begin

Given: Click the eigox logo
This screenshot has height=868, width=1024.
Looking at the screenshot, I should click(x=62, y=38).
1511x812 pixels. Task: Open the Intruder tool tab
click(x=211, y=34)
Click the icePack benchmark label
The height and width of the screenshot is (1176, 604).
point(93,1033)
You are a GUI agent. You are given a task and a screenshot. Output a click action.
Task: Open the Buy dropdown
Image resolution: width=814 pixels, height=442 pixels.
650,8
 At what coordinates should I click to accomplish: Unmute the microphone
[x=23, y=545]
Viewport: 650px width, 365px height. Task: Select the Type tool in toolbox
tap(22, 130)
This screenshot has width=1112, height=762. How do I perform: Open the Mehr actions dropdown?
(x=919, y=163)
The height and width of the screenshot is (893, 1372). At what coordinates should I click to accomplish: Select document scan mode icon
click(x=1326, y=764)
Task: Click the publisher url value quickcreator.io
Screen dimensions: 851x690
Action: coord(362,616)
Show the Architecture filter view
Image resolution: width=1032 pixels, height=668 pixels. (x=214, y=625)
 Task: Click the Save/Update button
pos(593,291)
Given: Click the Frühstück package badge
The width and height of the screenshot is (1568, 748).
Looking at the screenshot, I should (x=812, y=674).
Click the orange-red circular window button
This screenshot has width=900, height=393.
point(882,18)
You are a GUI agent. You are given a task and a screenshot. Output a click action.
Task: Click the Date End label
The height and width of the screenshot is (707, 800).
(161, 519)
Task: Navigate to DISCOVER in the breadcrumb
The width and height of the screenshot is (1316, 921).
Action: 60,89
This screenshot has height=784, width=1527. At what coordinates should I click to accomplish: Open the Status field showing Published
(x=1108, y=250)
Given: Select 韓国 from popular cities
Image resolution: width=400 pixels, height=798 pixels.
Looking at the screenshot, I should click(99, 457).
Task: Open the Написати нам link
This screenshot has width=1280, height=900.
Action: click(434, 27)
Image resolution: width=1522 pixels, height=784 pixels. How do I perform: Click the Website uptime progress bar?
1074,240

end

— GOAL —
Please arrange the items above as a two-column CSV with the headers item and answer. Give one row per item, with its text and its answer each in a single quoted field and line breaks turned into spaces, beginning at the line that contains "Given: Click the Frühstück package badge" and stopping after the last item.

— WRITTEN ANSWER —
item,answer
"Given: Click the Frühstück package badge The width and height of the screenshot is (1568, 748).","Looking at the screenshot, I should (x=812, y=674)."
"Click the orange-red circular window button This screenshot has width=900, height=393.","point(882,18)"
"You are a GUI agent. You are given a task and a screenshot. Output a click action. Task: Click the Date End label The height and width of the screenshot is (707, 800).","(161, 519)"
"Task: Navigate to DISCOVER in the breadcrumb The width and height of the screenshot is (1316, 921).","Action: 60,89"
"This screenshot has height=784, width=1527. At what coordinates should I click to accomplish: Open the Status field showing Published","(x=1108, y=250)"
"Given: Select 韓国 from popular cities Image resolution: width=400 pixels, height=798 pixels.","Looking at the screenshot, I should click(99, 457)."
"Task: Open the Написати нам link This screenshot has width=1280, height=900.","Action: click(434, 27)"
"Image resolution: width=1522 pixels, height=784 pixels. How do I perform: Click the Website uptime progress bar?","1074,240"